A BitSet will take up as much space as 1,000,000 booleans, which is 125,000 bytes or roughly 122kB, plus some minor overhead and space to grow. An array of the actual numbers, i.e. an int[] will take N × 4B of space plus some overhead. The break-even point is

4 × N = 125,000
N = 31250

I'm not intimately familiar with Java internals, but I suspect it won't allocate more than twice the actual space used, so you're using less then 250kB of memory with a bitset. Also, an array makes it harder to find the duplicates when you need unique integers, so I'd use the bitset either way and perhaps convert it to an array at the end, if that's more convenient for further processing.

Setting/getting a bit in a BitSet will have constant complexity, although it takes a few more operations than getting one out of a boolean[].

It depends on how large N is.

For small values of N, you could use a HashSet<Integer> to hold the numbers you have already issued. This gives you O(1) lookup and O(N) space usage.

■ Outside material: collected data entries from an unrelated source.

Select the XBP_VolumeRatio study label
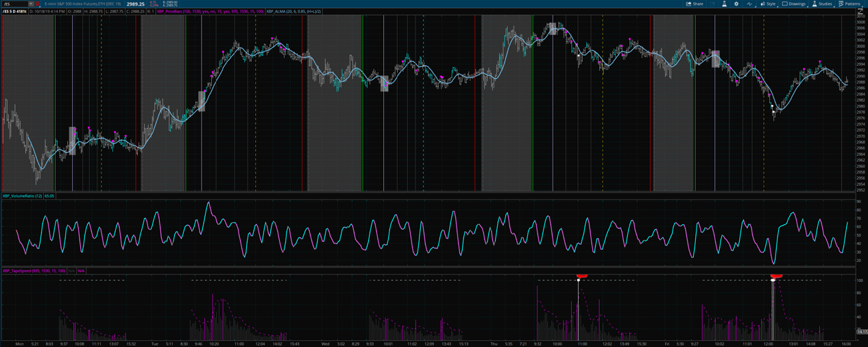 pos(22,196)
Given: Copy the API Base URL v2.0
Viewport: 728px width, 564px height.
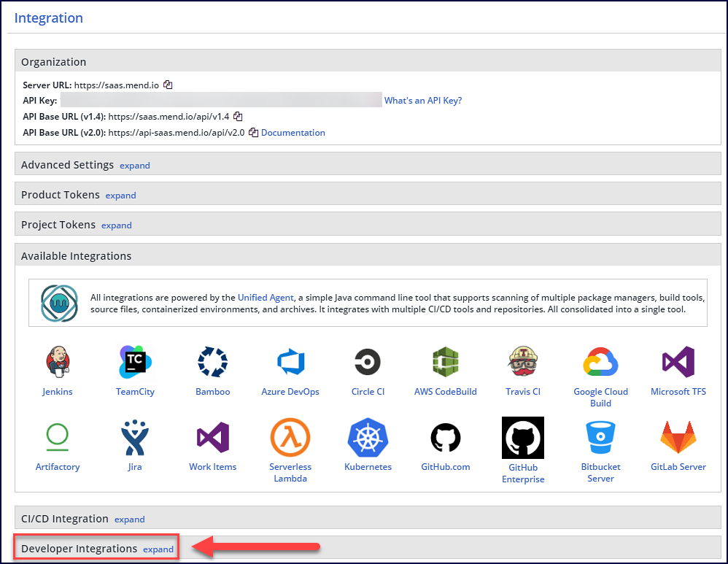Looking at the screenshot, I should click(253, 133).
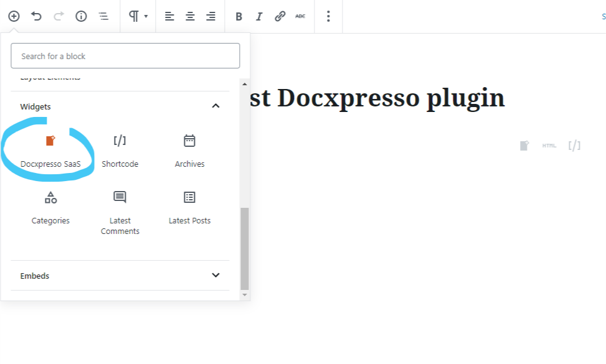This screenshot has width=606, height=364.
Task: Open the more options menu
Action: tap(328, 16)
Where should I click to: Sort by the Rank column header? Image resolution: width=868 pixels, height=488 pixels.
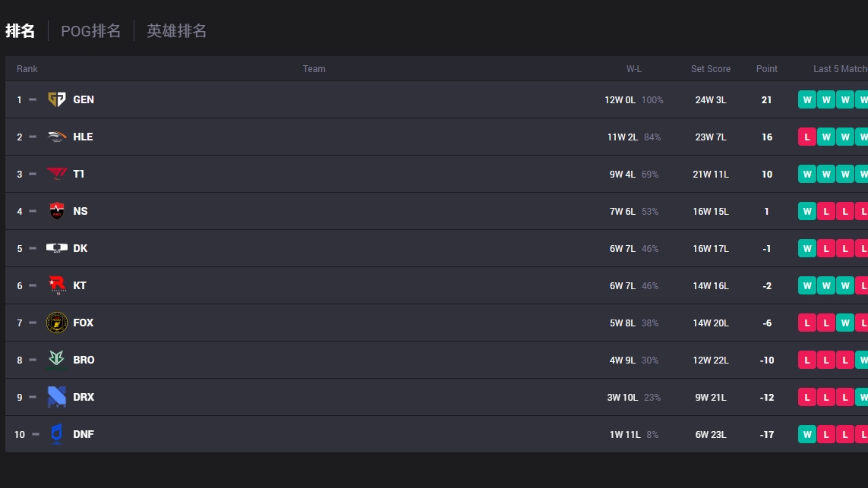pos(27,68)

A BitSet for the range 0-999999 is going to use roughly 125Kb, regardless of the value of N. For large enough values of N, this will be more space efficient than a HashSet. I'm not sure exactly what the value of N is where a BitSet will use less space, but my guestimate would be 10,000 to 20,000.

Can someone tell me if the memory requirements of BitSet are related to the number of bits or to the number of set bits?

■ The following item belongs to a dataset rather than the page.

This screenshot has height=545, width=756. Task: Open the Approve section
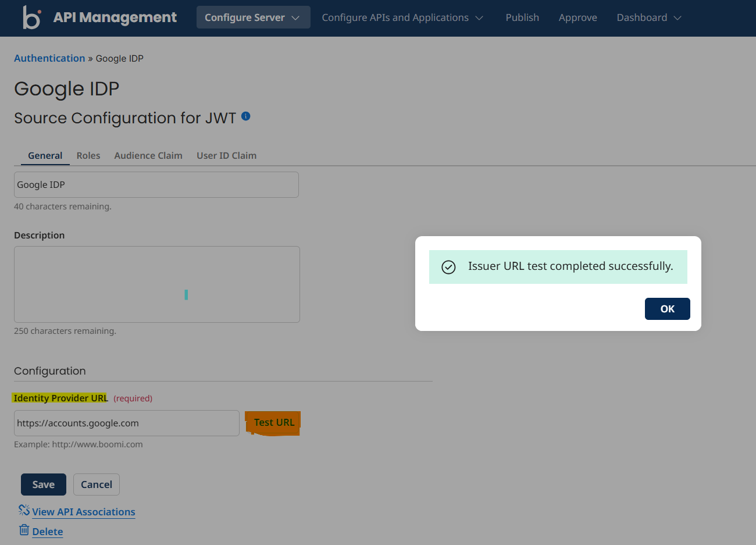(577, 17)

The size is determined either by the largest bit that has ever been set, or the nBits parameter if you use the BitSet(int nBits) constructor.

and what is the complexity to setting/testing a bit ?

Testing bit B is O(1).

Setting bit B is O(1) best case, and O(B) if you need to expand the bitset backing array. However, since the size of the backing array is the next largest power of 2, the cost of expansion can typically be amortized over multiple BitSet operations.